◆ EXERCISE TASK:
Starting at the beginning of the listing and going through the line with "[x=267, y=1775]", write the lines out again with "lightbulb" swapped for "light bulb" and nothing else changed. Leave out the pictures.

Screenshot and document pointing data
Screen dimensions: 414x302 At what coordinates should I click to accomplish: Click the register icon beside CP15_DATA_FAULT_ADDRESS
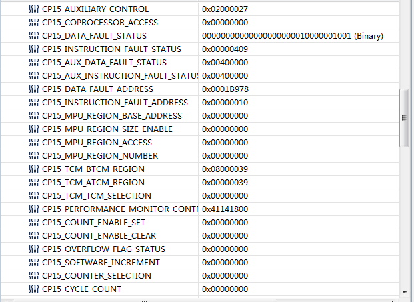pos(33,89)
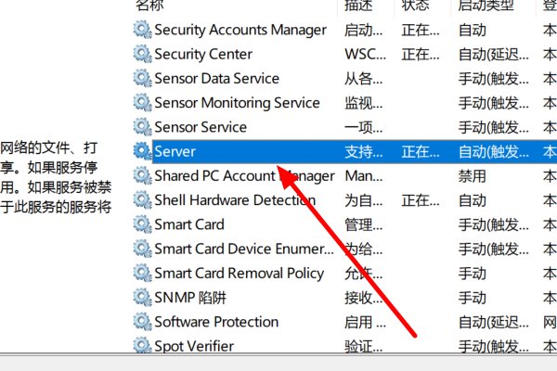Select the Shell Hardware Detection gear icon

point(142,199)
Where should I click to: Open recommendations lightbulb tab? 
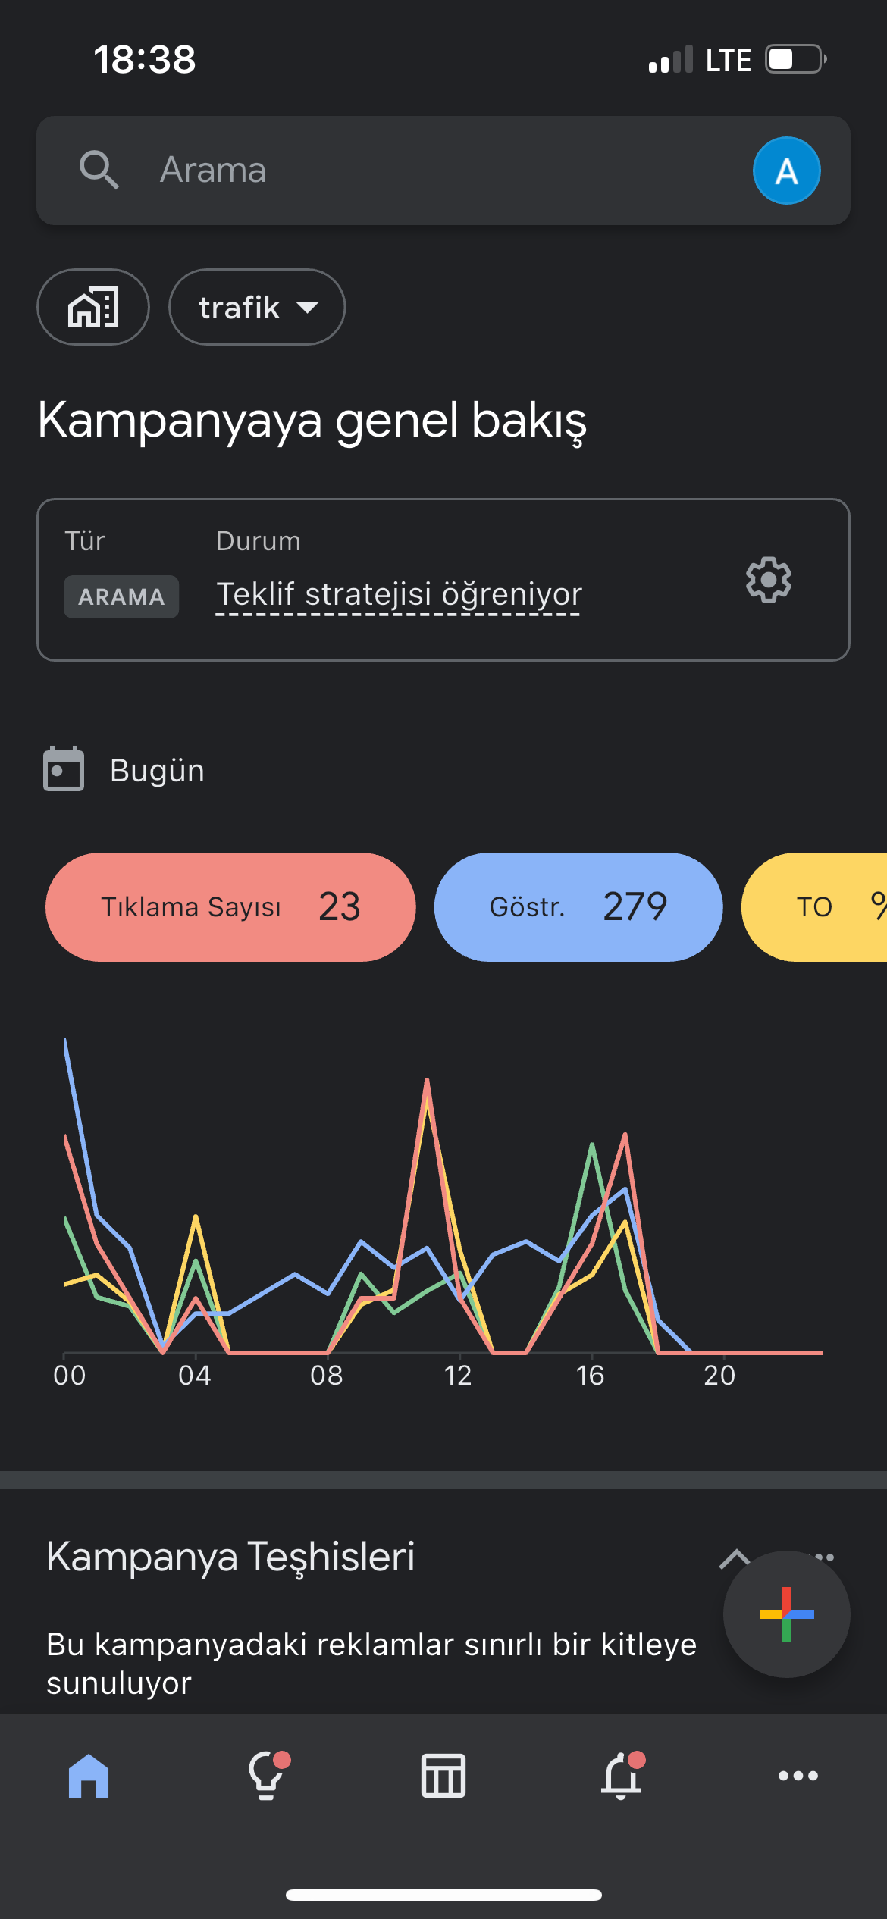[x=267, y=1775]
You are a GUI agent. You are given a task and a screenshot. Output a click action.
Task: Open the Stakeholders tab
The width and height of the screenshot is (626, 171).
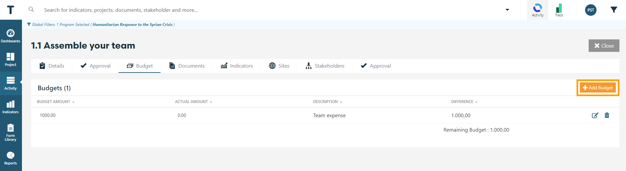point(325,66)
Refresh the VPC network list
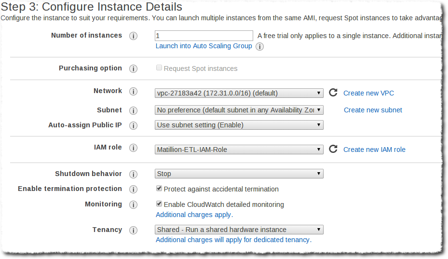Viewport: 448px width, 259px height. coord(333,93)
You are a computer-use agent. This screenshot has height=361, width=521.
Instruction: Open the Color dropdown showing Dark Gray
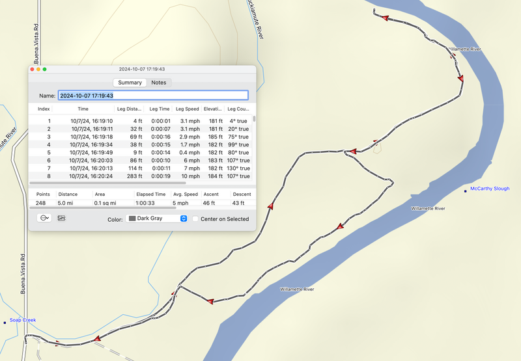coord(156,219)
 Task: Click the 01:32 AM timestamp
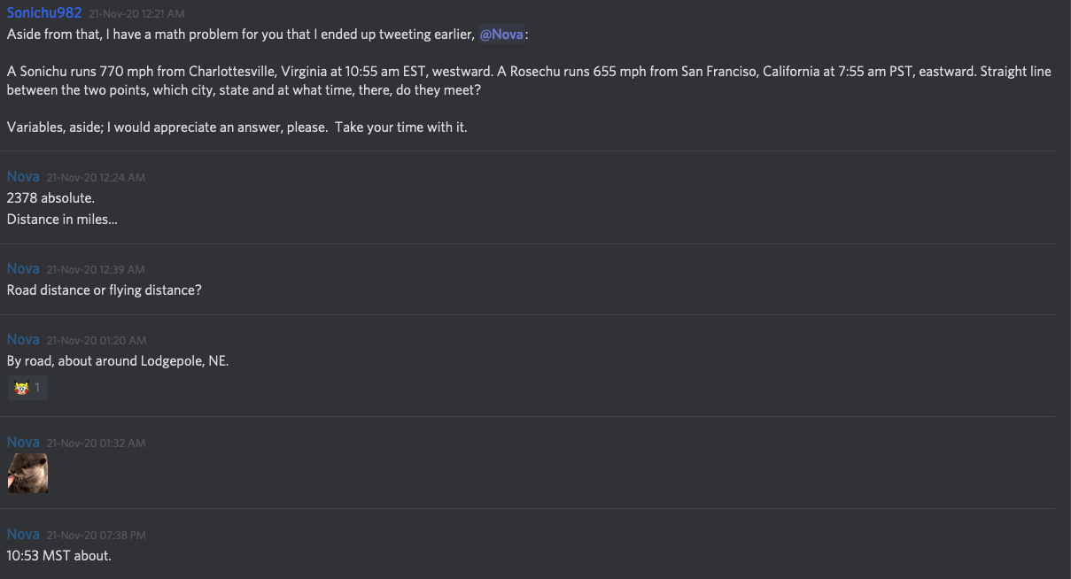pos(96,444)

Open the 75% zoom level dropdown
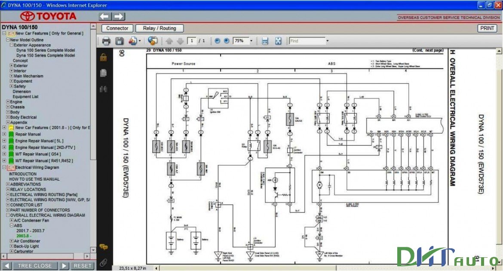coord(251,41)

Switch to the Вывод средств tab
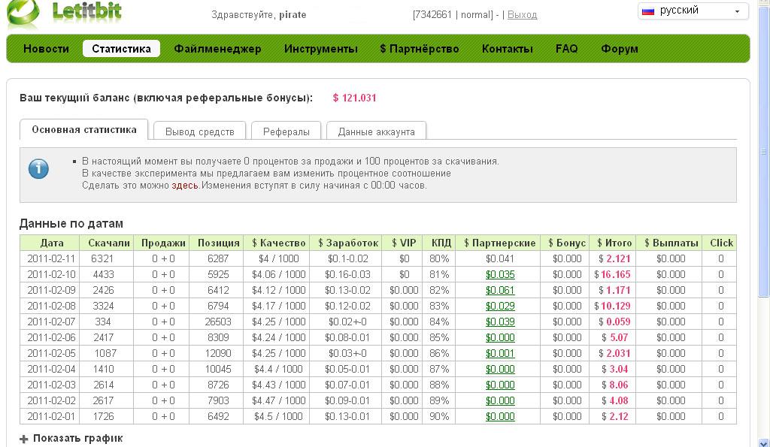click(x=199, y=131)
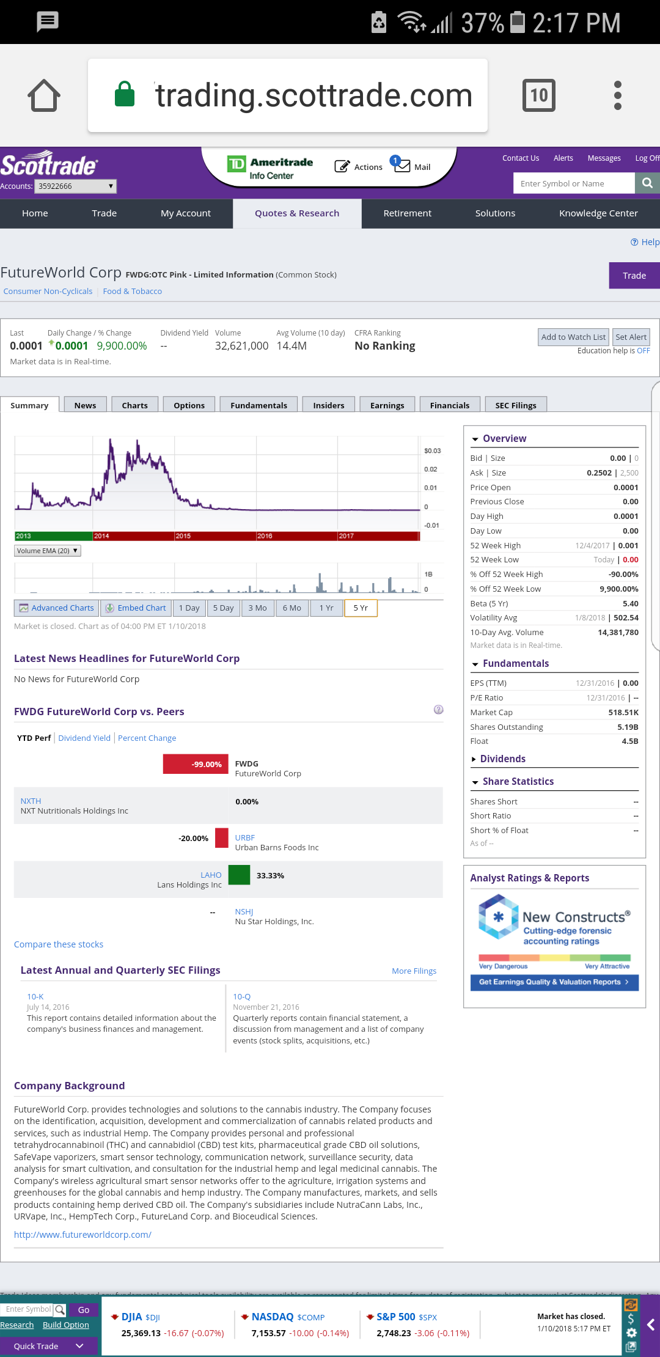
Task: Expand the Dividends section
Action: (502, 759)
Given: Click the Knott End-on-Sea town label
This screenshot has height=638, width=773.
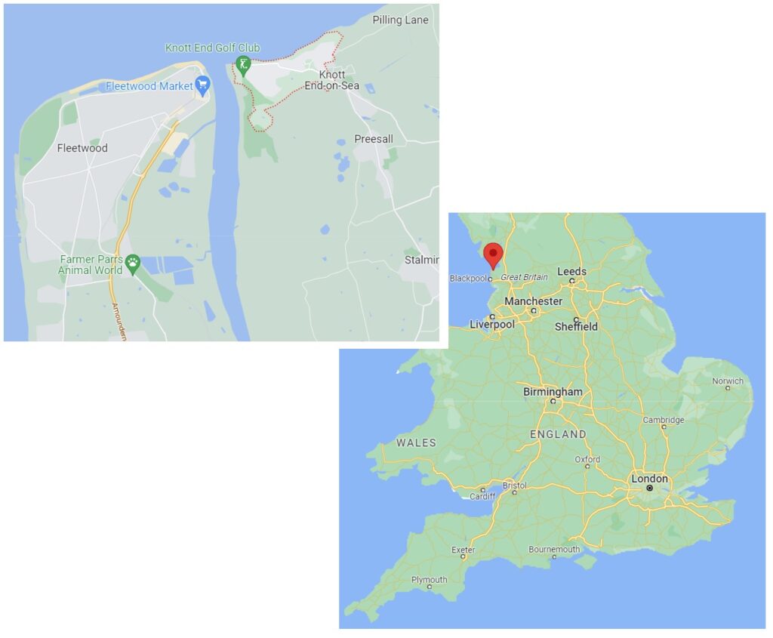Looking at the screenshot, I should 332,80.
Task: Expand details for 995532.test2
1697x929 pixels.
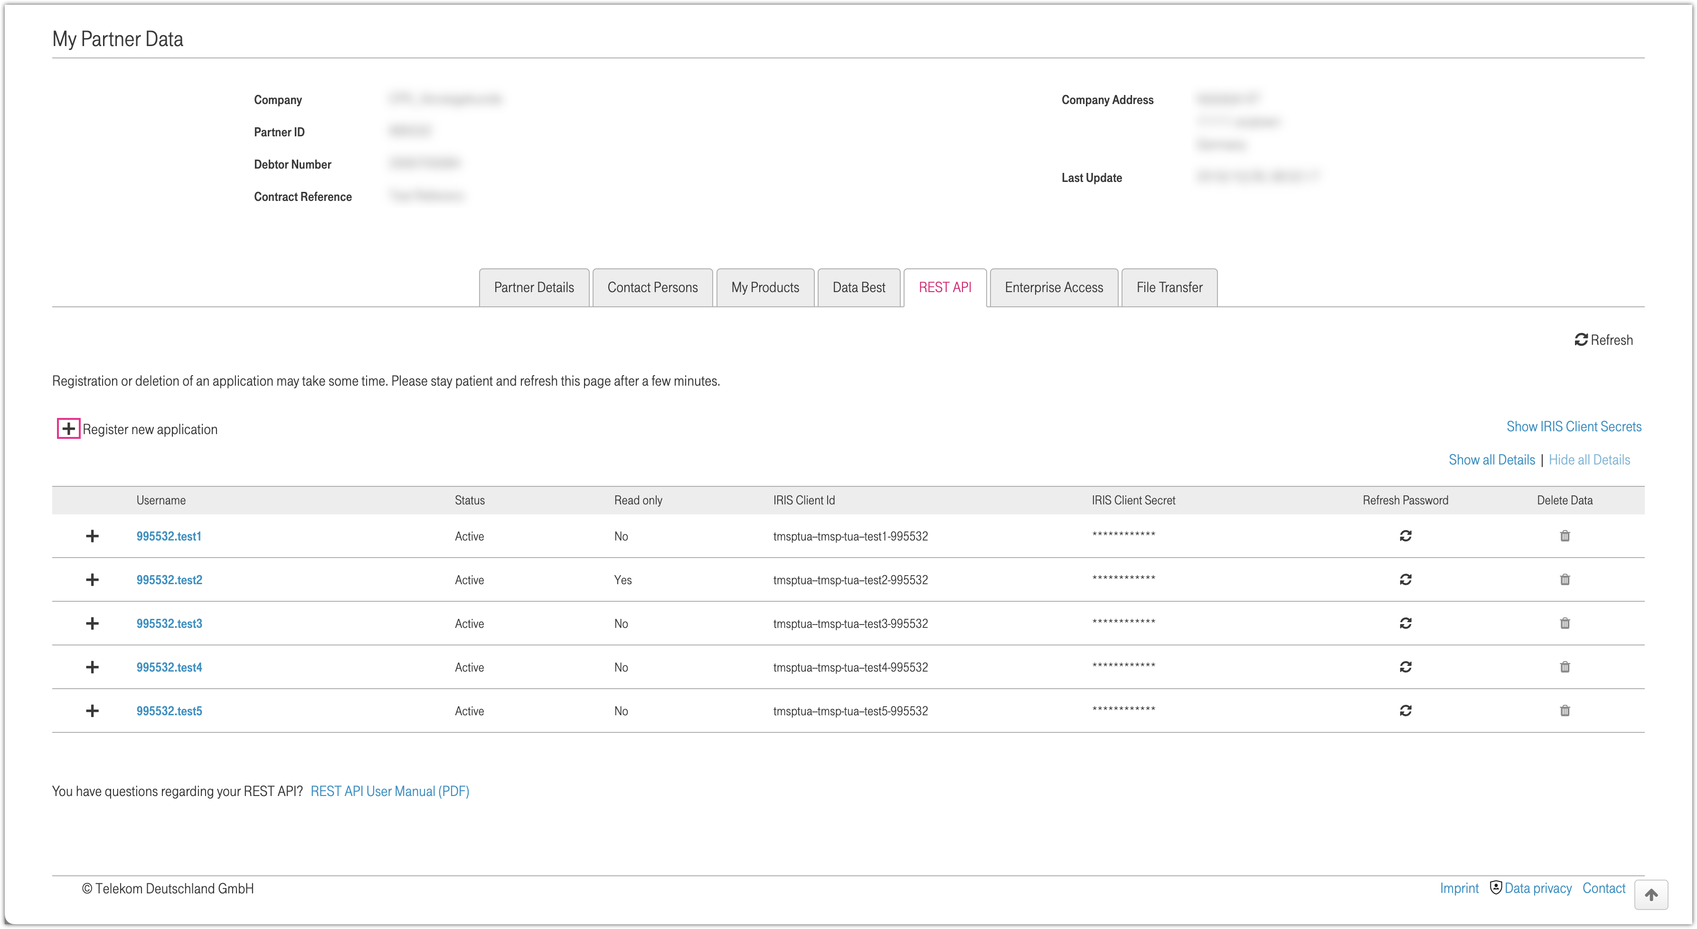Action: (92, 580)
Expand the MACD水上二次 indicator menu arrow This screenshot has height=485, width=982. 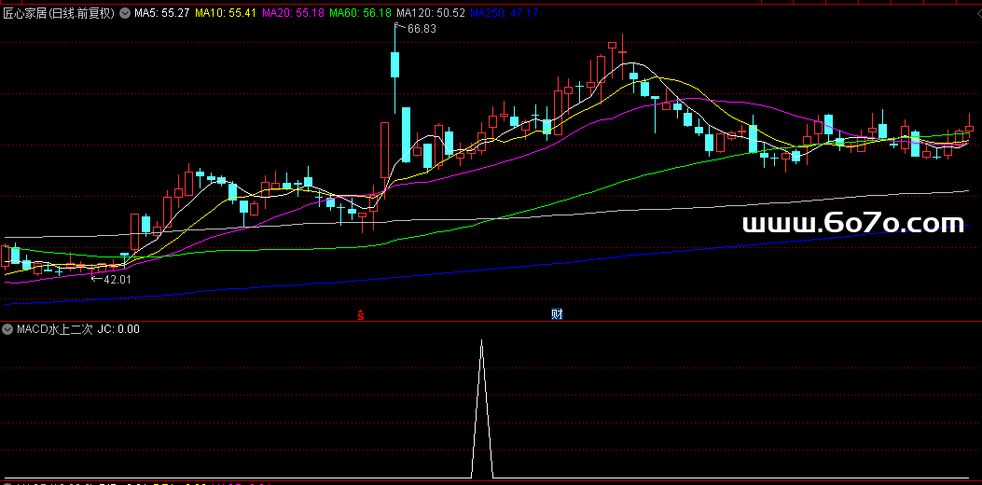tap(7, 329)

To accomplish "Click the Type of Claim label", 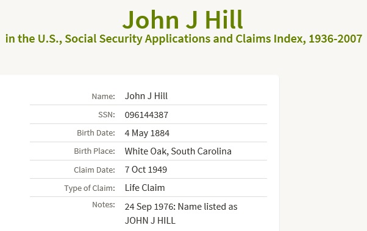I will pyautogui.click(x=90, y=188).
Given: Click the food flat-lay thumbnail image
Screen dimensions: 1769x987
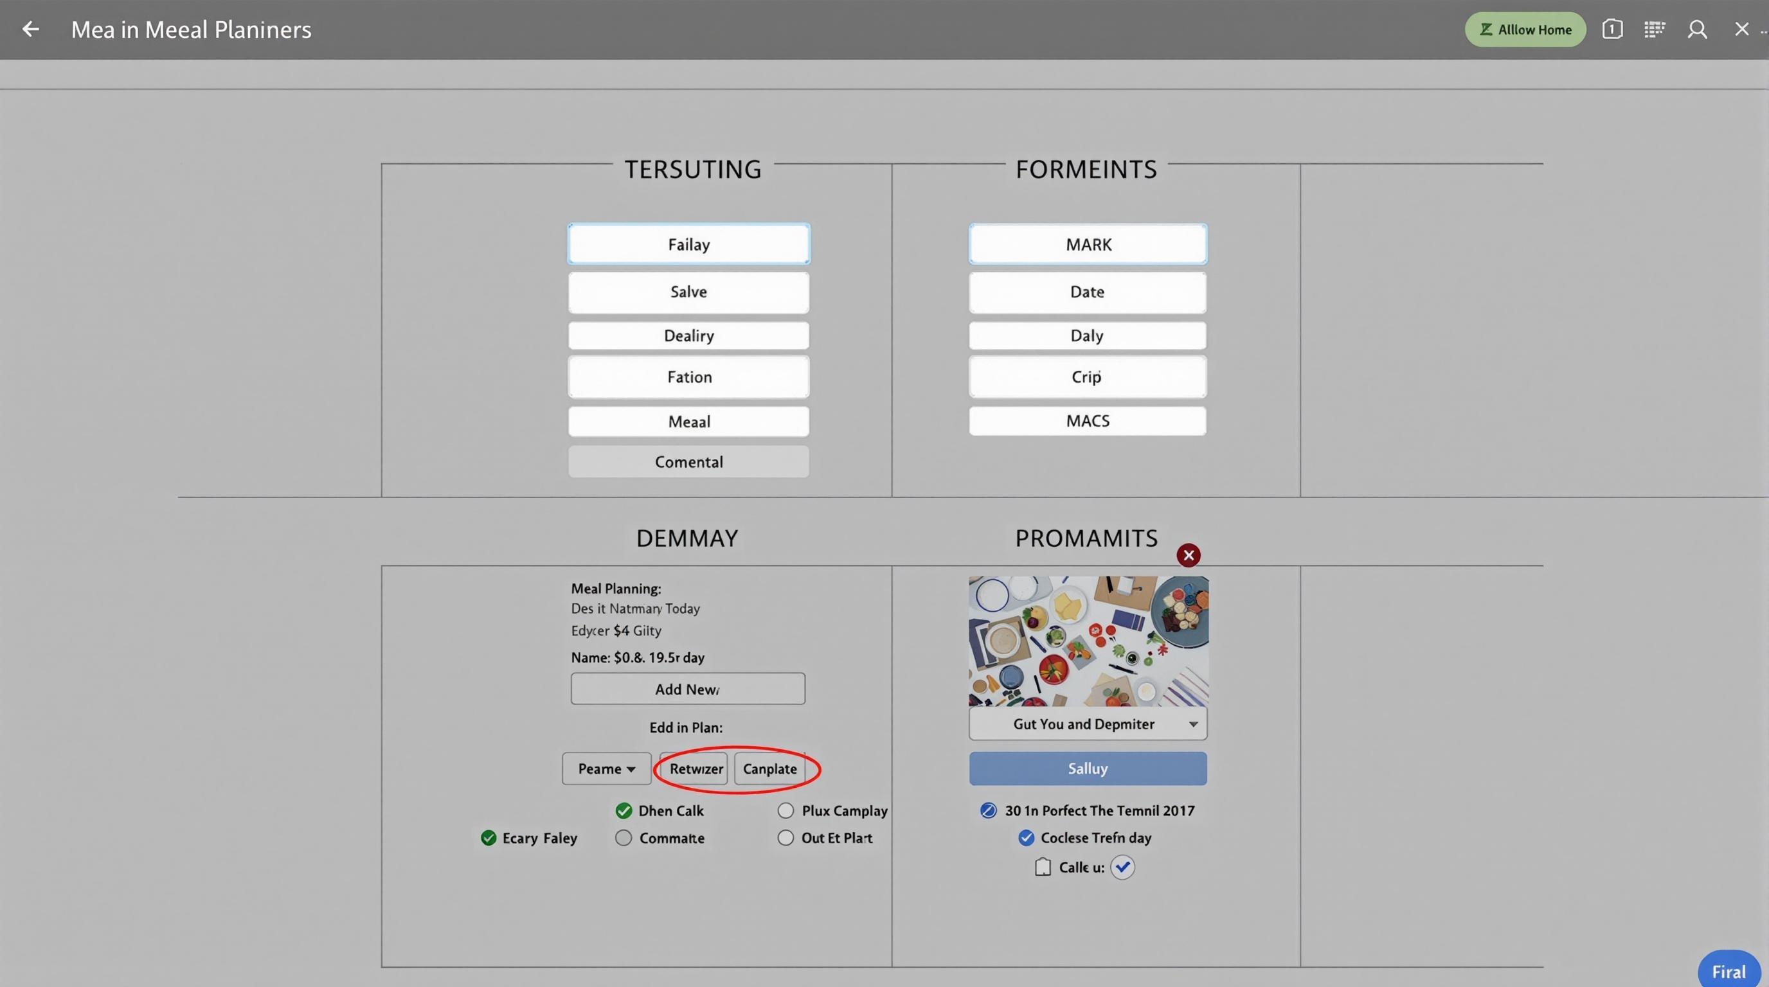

◆ THE RESULT:
Screen dimensions: 414x302 At what coordinates should I click to accomplish: Click the register icon beside CP15_DATA_FAULT_ADDRESS
pos(33,89)
Select the Shell Hardware Detection gear icon

point(142,199)
Where should I click to: Open recommendations light bulb tab? 
[x=267, y=1775]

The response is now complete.